The swineherds ran off and told it in the city and in the country. Then people came to see what it was that had happened. They came to Jesus and saw the demoniac sitting there, clothed and in his right mind, the very man who had had the legion; and they were afraid. Those who had seen what had happened to the demoniac and to the swine reported it. Then they began to beg Jesus to leave their neighbourhood. As he was getting into the boat, the man who had been possessed by demons begged him that he might be with him. But Jesus refused, and said to him, ‘Go home to your friends, and tell them how much the Lord has done for you, and what mercy he has shown you.’ And he went away and began to proclaim in the Decapolis how much Jesus had done for him; and everyone was amazed.

- Mark 5:1-20


Jesus meets a man who is afflicted with the persecution of many demons possessing him. I won't go into what one may speculate on the nature of demon possession or its resemblance to mental illness. But instead I'd like to focus on the story. We're all familiar with the phrase "My name is Legion." Suffice it to say that this is a man beyond the pale, someone considered irredeemable, unsalvageable. He is cast out into the most forlorn place of all, he lives among the tombs. Not only is this the forlorn land of the unclean, but also of the dead. He cannot even be restrained by chains anymore, so he's relegated to a place where he cannot live among his fellow human beings, but only among the dead. Figuratively, we could view this as a statement that this man is numbered among the dead, among those without hope of life whatsoever.

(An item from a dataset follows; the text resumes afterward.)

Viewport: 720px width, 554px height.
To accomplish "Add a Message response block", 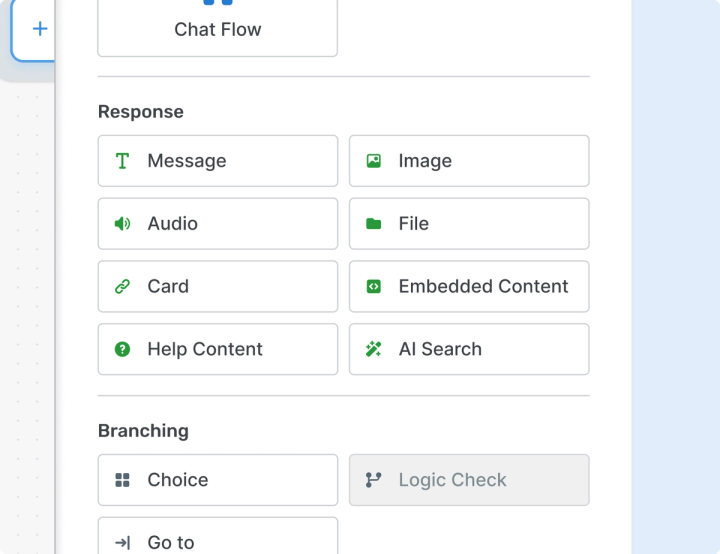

And so, Jesus arrives. And the spirits know him. "What have you to do with me, Jesus, Son of the Most High God?" There is a recognition in this spirit world, and the story - as a piece of literature - is setting us into a place where we must understand there is a spiritual battle going on, and those who are players in a world beyond our sight and beyond this 3-dimensional scene of the wild man among the tombs know one another already and recognize each other. This is not an early believer at this stage, recognizing Jesus for who he is. This is the realm of the dead among those tombs, the land of that which is beyond death, the "underworld" as it would have been understood in the Decapolis.

The demons, legion though they may be, are cast out, they are immediately subject to Jesus. They beg him for some form of mercy, not to be sent out of the country, and so they are sent into the swine who immediately run and plunge to their deaths. The man is saved, and begs to follow Jesus. But instead he's told that he must go and proclaim his thanks to God, and share his good news of healing and redemption with others. This demoniac, among the most profoundly lost and disturbed, relegated only to the dead and not the living, has become an evangelist. Jesus' redemption makes of him one of the first sent out into the world to declare the good news, and to bear witness.

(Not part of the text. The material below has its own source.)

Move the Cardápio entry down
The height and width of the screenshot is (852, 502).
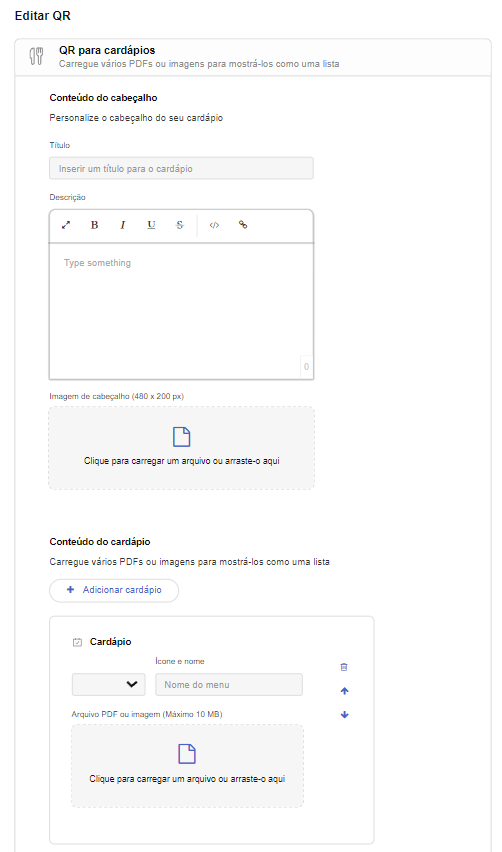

I find many metaphors in this story of life and death, of what is and what isn't. Particularly of note is the idea that he lived among the dead, in this underworld of the tombs, and yet he is sent out as among the first evangelists, to those in the Decapolis, a Greek-speaking region, fortified by Rome and Roman rule, for whom the underworld of Hades - reflected in life among the tombs for this man - would have signified in the story of the one who has returned from that life to proclaim the healing by Jesus Christ. So this unclean man, possessed by a legion of demons fit only through mercy to enter a herd of swine (unclean animals for the Jews), goes on to become among the first to proclaim the good news. And in this story we have absolutes as deep as death and life and rebirth, in the ultimate unclean outsider who becomes appointed by Jesus himself an evangelist, a witness to represent news of Jesus to the world and a proclamation of what the Lord can do. I take it to say that there are no limits to redemption, that the power of the Lord knows no bounds and no problem impossible to solve. There is no one beyond hope, and no life beyond redeeming in this power.